The problem =>
Copy the lines of the entries exactly, from the opening one to the one holding "Given: Click the NET budget value 655.00", and leave out everything after.

Dataset extract =>
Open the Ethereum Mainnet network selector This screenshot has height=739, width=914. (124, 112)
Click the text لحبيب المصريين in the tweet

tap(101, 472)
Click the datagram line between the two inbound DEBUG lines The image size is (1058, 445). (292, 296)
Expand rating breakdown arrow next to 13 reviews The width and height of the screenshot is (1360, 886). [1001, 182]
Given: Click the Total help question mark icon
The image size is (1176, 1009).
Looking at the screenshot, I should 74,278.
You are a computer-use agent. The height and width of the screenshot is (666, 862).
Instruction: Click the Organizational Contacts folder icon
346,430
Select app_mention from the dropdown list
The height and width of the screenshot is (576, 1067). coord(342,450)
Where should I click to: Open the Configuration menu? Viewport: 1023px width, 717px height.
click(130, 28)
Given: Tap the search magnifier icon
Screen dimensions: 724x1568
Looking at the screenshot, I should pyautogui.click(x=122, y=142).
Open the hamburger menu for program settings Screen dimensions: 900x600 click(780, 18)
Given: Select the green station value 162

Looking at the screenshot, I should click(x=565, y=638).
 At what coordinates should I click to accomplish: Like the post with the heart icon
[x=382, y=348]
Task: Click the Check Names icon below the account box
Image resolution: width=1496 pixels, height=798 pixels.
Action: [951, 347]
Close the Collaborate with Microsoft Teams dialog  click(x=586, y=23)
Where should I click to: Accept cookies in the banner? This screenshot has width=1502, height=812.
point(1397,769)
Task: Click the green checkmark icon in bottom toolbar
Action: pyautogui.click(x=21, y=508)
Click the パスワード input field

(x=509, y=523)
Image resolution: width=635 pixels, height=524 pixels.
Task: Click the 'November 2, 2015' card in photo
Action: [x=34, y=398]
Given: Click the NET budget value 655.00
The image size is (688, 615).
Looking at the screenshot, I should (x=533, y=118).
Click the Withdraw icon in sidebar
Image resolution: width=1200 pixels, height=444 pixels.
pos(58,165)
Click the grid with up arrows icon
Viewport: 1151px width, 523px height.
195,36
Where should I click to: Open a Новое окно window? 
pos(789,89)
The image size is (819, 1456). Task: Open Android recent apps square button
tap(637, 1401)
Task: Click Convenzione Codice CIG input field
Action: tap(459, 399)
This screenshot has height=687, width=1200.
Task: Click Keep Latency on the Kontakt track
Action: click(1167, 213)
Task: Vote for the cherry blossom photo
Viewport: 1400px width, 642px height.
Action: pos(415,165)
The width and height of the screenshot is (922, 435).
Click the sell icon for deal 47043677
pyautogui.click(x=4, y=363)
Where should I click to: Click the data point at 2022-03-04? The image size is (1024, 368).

Output for this task =>
Open the Ethereum Mainnet network selector This screenshot has height=739, width=914. (124, 112)
Click the text لحبيب المصريين in the tweet

tap(101, 472)
Click the datagram line between the two inbound DEBUG lines The image size is (1058, 445). (292, 296)
Expand rating breakdown arrow next to 13 reviews The width and height of the screenshot is (1360, 886). [1001, 182]
Given: Click the Total help question mark icon
The image size is (1176, 1009).
Looking at the screenshot, I should 74,278.
You are a computer-use agent. The height and width of the screenshot is (666, 862).
Instruction: Click the Organizational Contacts folder icon
346,430
Select app_mention from the dropdown list
The height and width of the screenshot is (576, 1067). coord(342,450)
Where should I click to: Open the Configuration menu? Viewport: 1023px width, 717px height.
click(130, 28)
Given: Tap the search magnifier icon
Screen dimensions: 724x1568
Looking at the screenshot, I should pyautogui.click(x=122, y=142).
Open the hamburger menu for program settings Screen dimensions: 900x600 click(780, 18)
Given: Select the green station value 162

Looking at the screenshot, I should click(x=565, y=638).
 At what coordinates should I click to accomplish: Like the post with the heart icon
[x=382, y=348]
Task: Click the Check Names icon below the account box
Image resolution: width=1496 pixels, height=798 pixels.
Action: [951, 347]
Close the Collaborate with Microsoft Teams dialog  click(x=586, y=23)
Where should I click to: Accept cookies in the banner? This screenshot has width=1502, height=812.
point(1397,769)
Task: Click the green checkmark icon in bottom toolbar
Action: pyautogui.click(x=21, y=508)
Click the パスワード input field

(x=509, y=523)
Image resolution: width=635 pixels, height=524 pixels.
Task: Click the 'November 2, 2015' card in photo
Action: [x=34, y=398]
Given: Click the NET budget value 655.00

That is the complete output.